After years of dedication, Louisville District Mechanical Engineer Vu Nguyen recently received his Fire Protection Professional Engineer license in December 2018, after passing an intense 8-hour exam with 80 questions.
Nguyen spent years practicing for the exam, took numerous training courses and spent many months studying for the exam, which has a pass rate of 56 percent, according to the National Council of Examiners for Engineering and Surveying website.
“This is an outstanding accomplishment and truly reflective of Vu's dedication to his profession and colleagues,” said Mike Braden, engineering design branch chief. “For those of us who are fortunate enough to work with him every day, it comes as no surprise as he has never been intimidated by the prospect of hard work to help deliver our mission.”
Nguyen is currently the second fire protection engineer in the Louisville District and soon to be the only one, following Mark Robertson’s retirement. The district is required to have a designated fire protection engineer on staff, so this was a critical need for the district since the only FPE is eligible for retirement.
“Fire protection engineering is a very specialized field and licensed fire protection engineers are relatively rare,” Nguyen said.
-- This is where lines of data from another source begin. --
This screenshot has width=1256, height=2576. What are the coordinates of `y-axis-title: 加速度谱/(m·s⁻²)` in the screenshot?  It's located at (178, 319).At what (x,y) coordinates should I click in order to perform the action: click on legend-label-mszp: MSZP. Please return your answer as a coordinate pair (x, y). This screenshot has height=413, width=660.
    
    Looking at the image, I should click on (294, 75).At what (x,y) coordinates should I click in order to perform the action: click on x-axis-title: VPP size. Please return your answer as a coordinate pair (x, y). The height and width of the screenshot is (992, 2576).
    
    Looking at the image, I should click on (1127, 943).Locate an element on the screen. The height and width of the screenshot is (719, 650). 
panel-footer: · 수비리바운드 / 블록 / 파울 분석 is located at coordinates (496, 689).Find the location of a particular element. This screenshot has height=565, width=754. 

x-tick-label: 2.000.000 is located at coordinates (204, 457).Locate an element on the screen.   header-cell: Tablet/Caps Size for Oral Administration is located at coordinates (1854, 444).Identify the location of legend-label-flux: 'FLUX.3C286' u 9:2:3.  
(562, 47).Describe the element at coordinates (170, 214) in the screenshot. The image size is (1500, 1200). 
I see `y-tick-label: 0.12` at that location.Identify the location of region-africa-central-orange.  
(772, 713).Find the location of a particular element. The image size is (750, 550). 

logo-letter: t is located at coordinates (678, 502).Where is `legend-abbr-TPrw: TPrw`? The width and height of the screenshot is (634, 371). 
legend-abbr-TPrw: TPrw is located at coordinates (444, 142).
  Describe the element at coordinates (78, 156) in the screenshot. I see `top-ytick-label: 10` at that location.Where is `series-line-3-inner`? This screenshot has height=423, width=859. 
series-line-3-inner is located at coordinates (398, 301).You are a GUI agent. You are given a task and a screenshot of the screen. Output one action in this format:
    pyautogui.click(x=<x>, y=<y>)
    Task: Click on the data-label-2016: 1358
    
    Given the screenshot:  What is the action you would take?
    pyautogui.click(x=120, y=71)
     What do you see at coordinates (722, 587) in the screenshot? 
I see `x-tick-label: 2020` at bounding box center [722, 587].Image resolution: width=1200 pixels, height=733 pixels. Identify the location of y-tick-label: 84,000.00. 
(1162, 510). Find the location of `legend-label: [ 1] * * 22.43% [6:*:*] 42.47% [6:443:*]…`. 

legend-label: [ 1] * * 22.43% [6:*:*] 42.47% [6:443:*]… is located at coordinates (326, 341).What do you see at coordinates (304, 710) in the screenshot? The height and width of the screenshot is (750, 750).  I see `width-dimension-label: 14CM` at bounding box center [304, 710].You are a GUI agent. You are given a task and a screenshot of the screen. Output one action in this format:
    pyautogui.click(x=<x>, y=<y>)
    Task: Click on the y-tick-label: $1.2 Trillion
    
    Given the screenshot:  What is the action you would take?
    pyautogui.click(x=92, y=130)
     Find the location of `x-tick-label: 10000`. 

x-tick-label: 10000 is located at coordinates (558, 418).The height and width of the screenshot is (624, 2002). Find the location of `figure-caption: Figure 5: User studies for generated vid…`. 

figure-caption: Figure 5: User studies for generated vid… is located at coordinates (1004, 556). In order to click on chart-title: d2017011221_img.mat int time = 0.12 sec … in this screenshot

Nguyen had an interest in fire suppression system design for many years. He discovered his interest for the license during his time in the district’s Leadership Development Program. He knew it would help the Louisville District while also potentially advancing his career.
“For several years, I worked with the engineering division leadership to receive the necessary training and developmental assignments to build competency in the field,” Nguyen said. “I began studying for the license itself in January 2018, working on it for one to two hours per day through July. From July to October, I took the Society of Fire Protection Engineering exam review course, and then the last two months prior to the exam date, I took three weeks of annual leave to study.”
Fire protection engineers ensure that the materials of construction; layout of a facility; and fire suppression, detection and alarm systems are designed and constructed to result in a safe building for the occupants.
“Any designs we produce must be designed or reviewed by a qualified FPE,” said Brandon Martin, engineering division's mechanical section chief. “There are less than 50 FPEs in all of the U.S. Army Corps of Engineers.”
According to Nguyen, This type of certification is needed for the building construction and building renovation for almost all vertical construction projects. For the district’s in-house design projects, the FPE will work with each engineering discipline and architects to design facilities to meet life safety and fire protection requirements. For Architect-Engineer designed projects, the FPE will either be the life safety/fire protection reviewer or lead a fire team in the review. The FPE will also be the ‘go-to’ engineer to handle fire protection problems during construction or for existing building assessments.
“Having the fire protection engineering license will allow the district to maintain its ability to meet the design and construction mission in compliance with life safety and fire protection mandates, help the district deliver safe buildings, and gives stakeholders confidence in our ability to do those things,” Nguyen said.